Opened 9 years ago

Closed 8 years ago

#326 closed defect (fixed)

Race condition in first startup (when database file does not exist)

Reported by: jelte Owned by: jelte
Priority: medium Milestone: Sprint-20110830
Component: data source Version:
Keywords: Cc:
CVSS Scoring: Parent Tickets:
Sensitive: no Defect Severity: Medium
Sub-Project: DNS Feature Depending on Ticket:
Estimated Difficulty: 8 Add Hours to Ticket: 0
Total Hours: 0 Internal?: no

Description

When I start up bind10 for the first time (or after I have removed zones.sqlite3), xfrout almost always throws an error. This seems to be because the database isn't fully initialized yet when a second module that uses it.

The error differs; it is one of the following, depending on how far the first module that creates it has gotten:

isc.datasrc.sqlite3_ds.Sqlite3DSError: Bad database schema version
sqlite3.OperationalError?: no such table: zones
sqlite3.OperationalError?: table schema_version already exists

Subtickets

Change History (15)

comment:1 Changed 8 years ago by shane

  • Defect Severity set to Medium
  • Resolution set to fixed
  • Status changed from new to closed
  • Sub-Project set to DNS

We think this has been fixed.

comment:2 Changed 8 years ago by shane

  • Resolution fixed deleted
  • Status changed from closed to reopened

Jeremy added more information, in what I think is a duplicate ticket, #630:

I think this may be caused by having multiple bind10's running at same time.
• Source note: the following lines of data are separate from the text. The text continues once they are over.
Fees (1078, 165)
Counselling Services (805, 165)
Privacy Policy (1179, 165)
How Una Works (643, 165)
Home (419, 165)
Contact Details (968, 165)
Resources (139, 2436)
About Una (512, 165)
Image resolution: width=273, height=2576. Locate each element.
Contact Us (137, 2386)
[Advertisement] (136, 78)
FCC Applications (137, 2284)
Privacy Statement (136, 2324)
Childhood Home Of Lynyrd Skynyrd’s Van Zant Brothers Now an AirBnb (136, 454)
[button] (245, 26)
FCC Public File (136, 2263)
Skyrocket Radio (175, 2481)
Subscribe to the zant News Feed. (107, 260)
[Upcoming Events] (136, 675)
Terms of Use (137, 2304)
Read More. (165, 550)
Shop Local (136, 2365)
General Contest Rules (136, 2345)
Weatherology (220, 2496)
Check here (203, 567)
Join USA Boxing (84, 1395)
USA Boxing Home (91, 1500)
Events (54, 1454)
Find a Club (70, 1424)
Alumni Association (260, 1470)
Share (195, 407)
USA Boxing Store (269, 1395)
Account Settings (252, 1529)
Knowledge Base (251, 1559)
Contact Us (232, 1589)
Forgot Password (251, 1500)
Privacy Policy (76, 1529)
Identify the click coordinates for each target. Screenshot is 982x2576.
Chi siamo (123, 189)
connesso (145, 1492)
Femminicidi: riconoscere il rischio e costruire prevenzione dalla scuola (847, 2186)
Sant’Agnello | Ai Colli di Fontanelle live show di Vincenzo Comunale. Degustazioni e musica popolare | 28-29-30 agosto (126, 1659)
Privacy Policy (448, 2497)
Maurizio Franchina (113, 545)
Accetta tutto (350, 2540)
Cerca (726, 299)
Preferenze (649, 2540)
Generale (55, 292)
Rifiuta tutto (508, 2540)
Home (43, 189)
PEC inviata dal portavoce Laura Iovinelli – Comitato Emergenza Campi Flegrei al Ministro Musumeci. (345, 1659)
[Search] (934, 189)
Need to research how this happens:

Traceback (most recent call last):
  File "/home/jreed/tmp/bind10-devel-20110224/src/lib/python/isc/datasrc/sqlite3_ds.py", line 81, in open
    cur.execute("SELECT version FROM schema_version")
sqlite3.OperationalError: no such table: schema_version

and in xfrout:

  File "/home/jreed/tmp/bind10-devel-20110224/src/lib/python/isc/datasrc/sqlite3_ds.py", line 36, in create
    cur.execute("CREATE TABLE schema_version (version INTEGER NOT NULL)")
sqlite3.OperationalError: table schema_version already exists

comment:3 Changed 8 years ago by shane

Here's a full trace:

Traceback (most recent call last):
  File "/opt/bind10/lib/python3.2/site-packages/isc/datasrc/sqlite3_ds.py", line 81, in open
    cur.execute("SELECT version FROM schema_version")
sqlite3.OperationalError: no such table: schema_version

During handling of the above exception, another exception occurred:

Traceback (most recent call last):
  File "/opt/bind10/libexec/bind10-devel/b10-xfrout", line 682, in <module>
    xfrout_server = XfroutServer()
  File "/opt/bind10/libexec/bind10-devel/b10-xfrout", line 577, in __init__
    self._start_notifier()
  File "/opt/bind10/libexec/bind10-devel/b10-xfrout", line 589, in _start_notifier  
    self._notifier = notify_out.NotifyOut(datasrc)
  File "/opt/bind10/lib/python3.2/site-packages/isc/notify/notify_out.py", line 120, in __init__
    self._init_notify_out(datasrc_file)
  File "/opt/bind10/lib/python3.2/site-packages/isc/notify/notify_out.py", line 132, in _init_notify_out
    for zone_name, zone_class in sqlite3_ds.get_zones_info(datasrc_file):
  File "/opt/bind10/lib/python3.2/site-packages/isc/datasrc/sqlite3_ds.py", line 160, in get_zones_info
    conn, cur = open(dbfile)
  File "/opt/bind10/lib/python3.2/site-packages/isc/datasrc/sqlite3_ds.py", line 84, in open
    create(cur)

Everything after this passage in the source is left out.